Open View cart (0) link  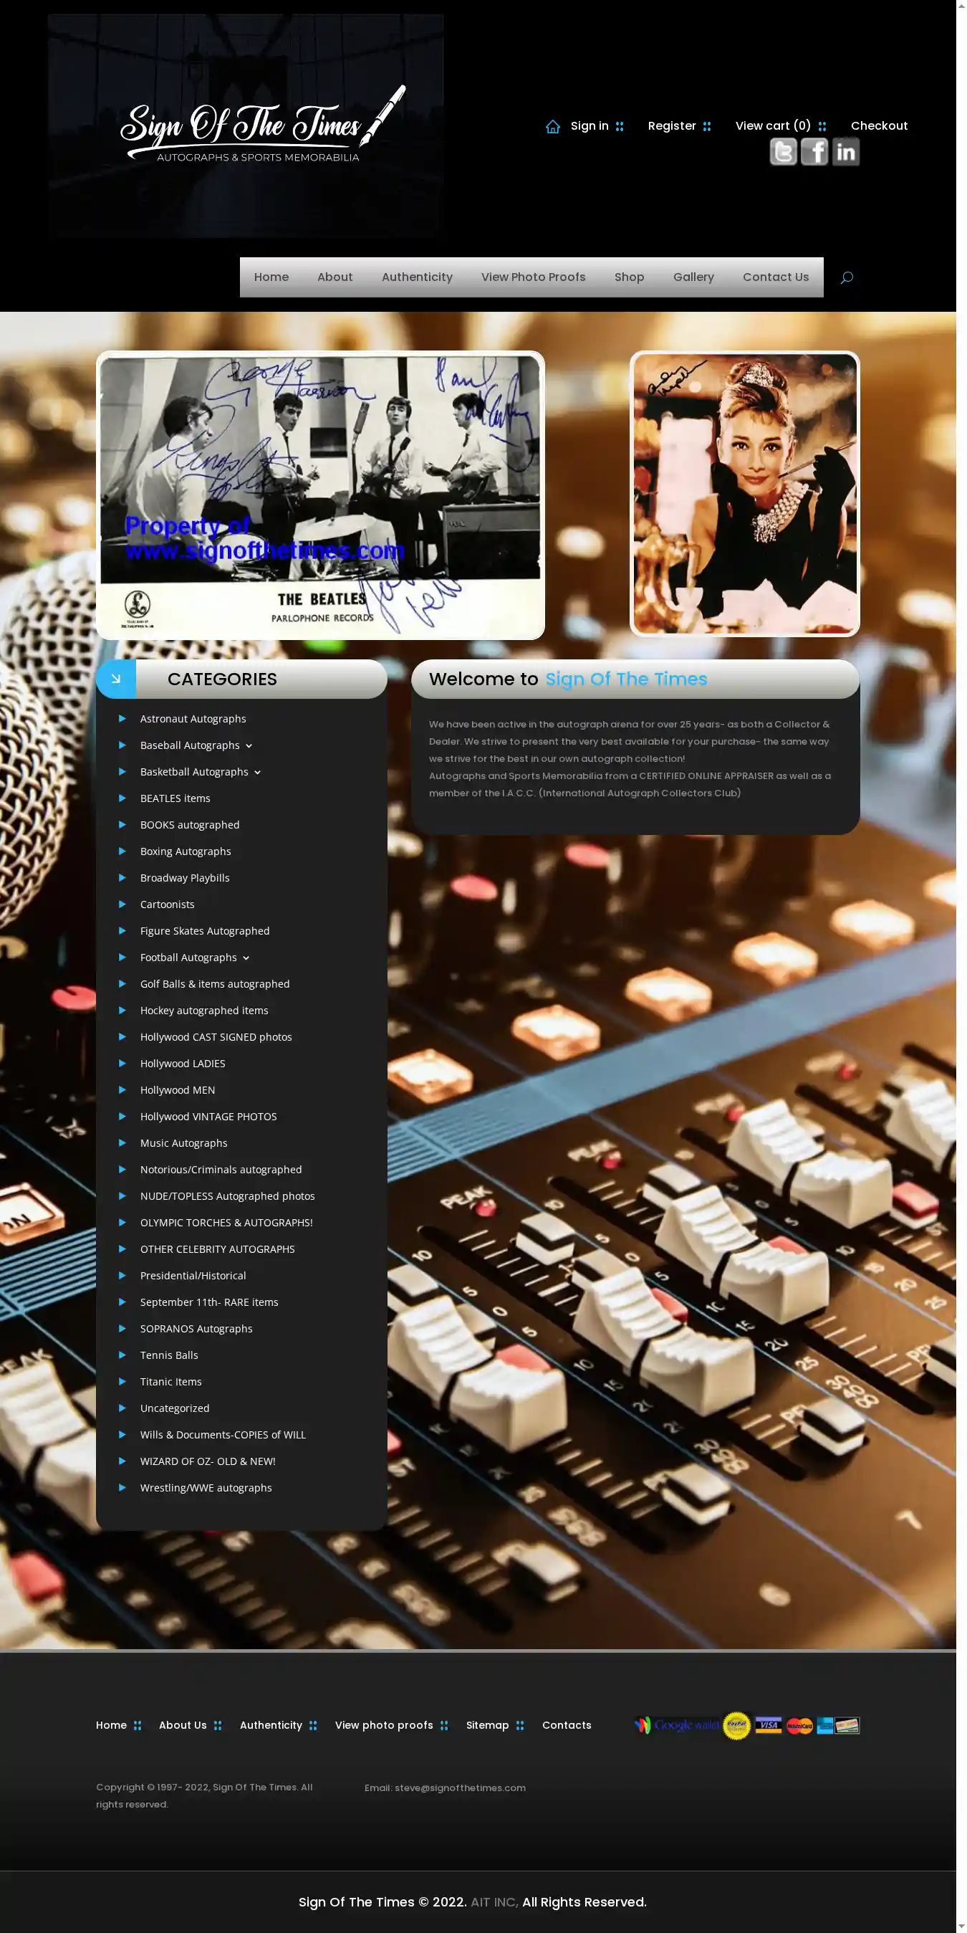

# # # # #

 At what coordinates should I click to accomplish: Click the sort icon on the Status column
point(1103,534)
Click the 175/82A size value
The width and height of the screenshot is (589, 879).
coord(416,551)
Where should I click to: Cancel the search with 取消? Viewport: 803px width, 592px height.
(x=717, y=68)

# # # # #

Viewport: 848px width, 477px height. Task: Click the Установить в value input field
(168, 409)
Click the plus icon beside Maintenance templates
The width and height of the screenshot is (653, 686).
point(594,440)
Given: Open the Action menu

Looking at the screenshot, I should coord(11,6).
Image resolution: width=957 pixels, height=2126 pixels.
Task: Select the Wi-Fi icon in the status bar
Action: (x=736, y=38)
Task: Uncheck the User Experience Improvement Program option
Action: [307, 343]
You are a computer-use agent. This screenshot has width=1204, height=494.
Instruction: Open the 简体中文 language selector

# # # # #

What you will do
The response must hold only the lines above from the line with "Click the plus" through the line with "Instruction: Open the 简体中文 language selector", each copied exactly, both ends kept.

The answer
Click the plus icon beside Maintenance templates
The width and height of the screenshot is (653, 686).
point(594,440)
Given: Open the Action menu

Looking at the screenshot, I should coord(11,6).
Image resolution: width=957 pixels, height=2126 pixels.
Task: Select the Wi-Fi icon in the status bar
Action: (x=736, y=38)
Task: Uncheck the User Experience Improvement Program option
Action: [307, 343]
You are a computer-use agent. This screenshot has width=1204, height=494.
Instruction: Open the 简体中文 language selector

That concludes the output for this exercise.